The rocket nozzle is something of a novelty. It allows Mario to make one powerful rocket-propelled jump, STRAIGHT UP. Generally, it's really only useful for getting on top of those hard-to-climb towers, as well as occasionally circumventing certain puzzles entirely. Ooops.

Between the possiblities the FLUDD adds and the truly inspired game and level design, the game has a great deal of different things to do. Whether it's playing Mario as a ball in a giant pachinko machine, surfing on Bloopers, watering flowers, or completing massively difficult platform levels without the FLUDD, finding Shines and Blue Coins (which, in turn, are traded in for Shines) requires doing all sorts of tricks that seem perfectly natural to manuever Mario through. Mario is at once an acrobat, a fireman, a sprinter, and a pinball, and it all works perfectly.

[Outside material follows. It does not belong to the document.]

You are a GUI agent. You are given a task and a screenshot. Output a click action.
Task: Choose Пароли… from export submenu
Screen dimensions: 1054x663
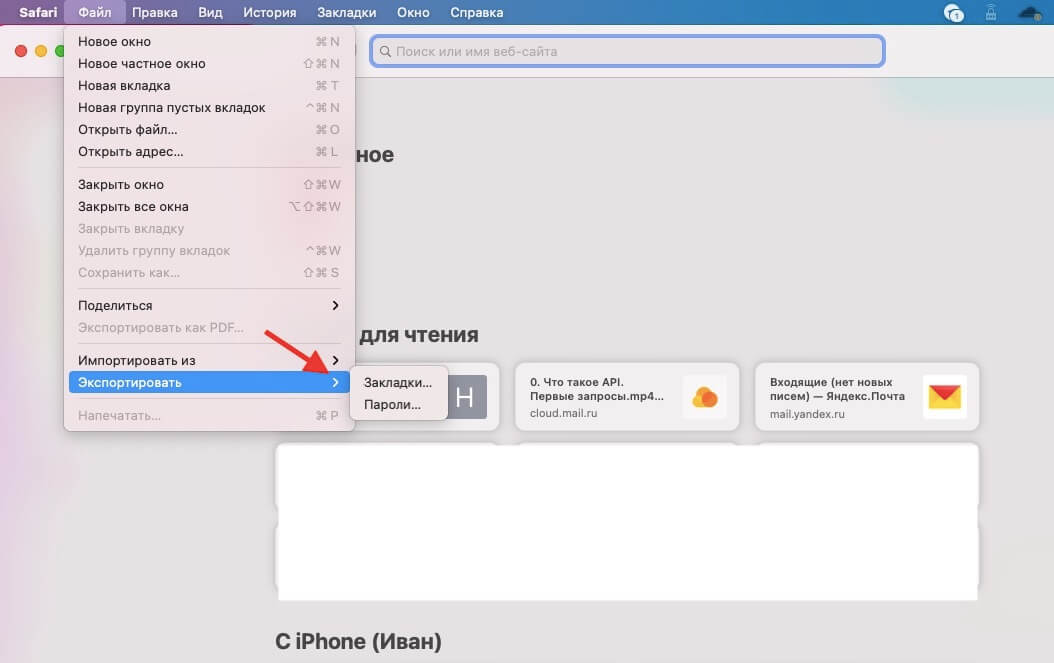pos(392,405)
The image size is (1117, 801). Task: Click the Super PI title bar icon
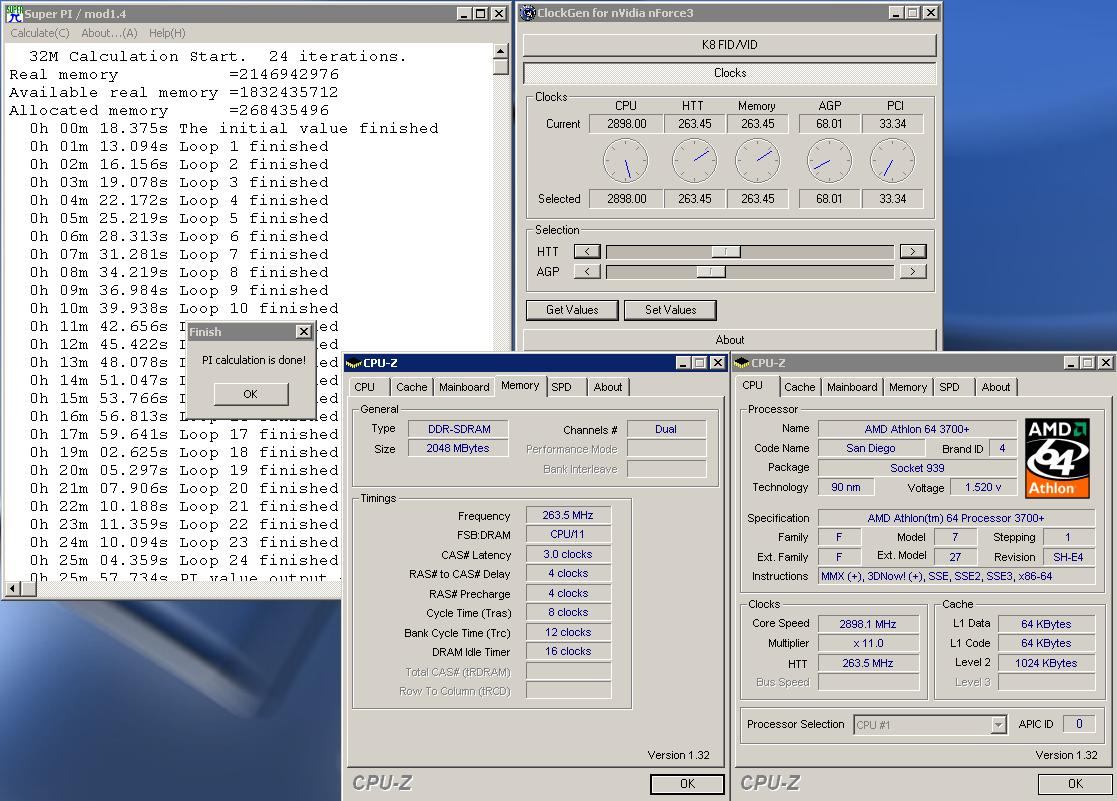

Of special interest to any long-time fans of the series is the return of some previously missing elements of Mario minutae. For one, a great deal of the music is remixed or simply resampled version of themes from older games in the series, particularly the memorable dungeon and swimming themes from Super Mario Brothers. (Even some of the backgrounds in the FLUDD-less stages have stylized versions of the original Mario sprites from Mario Brothers and Super Mario Brothers.) Also, some of the less-used underwater enemies from previous games, some dating back to Super Mario Brothers, are back, including Blooper and Cheep Cheep.

The biggest return, though, is that of Yoshi, the dinosaur companion of Mario from Super Mario World. Yoshi handles exactly as you would expect him to (except for the new-found aquaphobia), and sounds exactly as he did in Super Mario World 2: Yoshi's Island and Yoshi's Story. Luckily, there's no screaming baby or incredibly boring gameplay, respectively, returning from either of those games.




Super Mario Sunshine is also interesting from a historical perspective. The first "traditional" Mario title after a 6 year drought (as well as successor to the game that revolutionized the 3-D platformer), it is presented as one of the titles to save the GameCube in the key 2002 holiday season, along with Metroid Prime. The game was chosen by many as the best of show at the 2002 E3 (along with such company as the Legend of Zelda: Wind Waker, SOCOM: Navy Seals, and Metroid Prime).

Shigeru Miyamoto, creator of Mario and the director of Super Mario Sunshine, had originally envision the game as being about making and cleaning off graffiti, but the goal of the game slowly changed to the final form, cleaning pollution off of a tropical island paradise. The game also intentionally lacks many of the genre tropes, like the traditional ice stage, and has an emphasis on the island and summer theme. Joked Miyamoto (in an Electronic Games Monthly interview), "I gave the game a summer theme, in a hope to get them to release the game on time, before summer ended."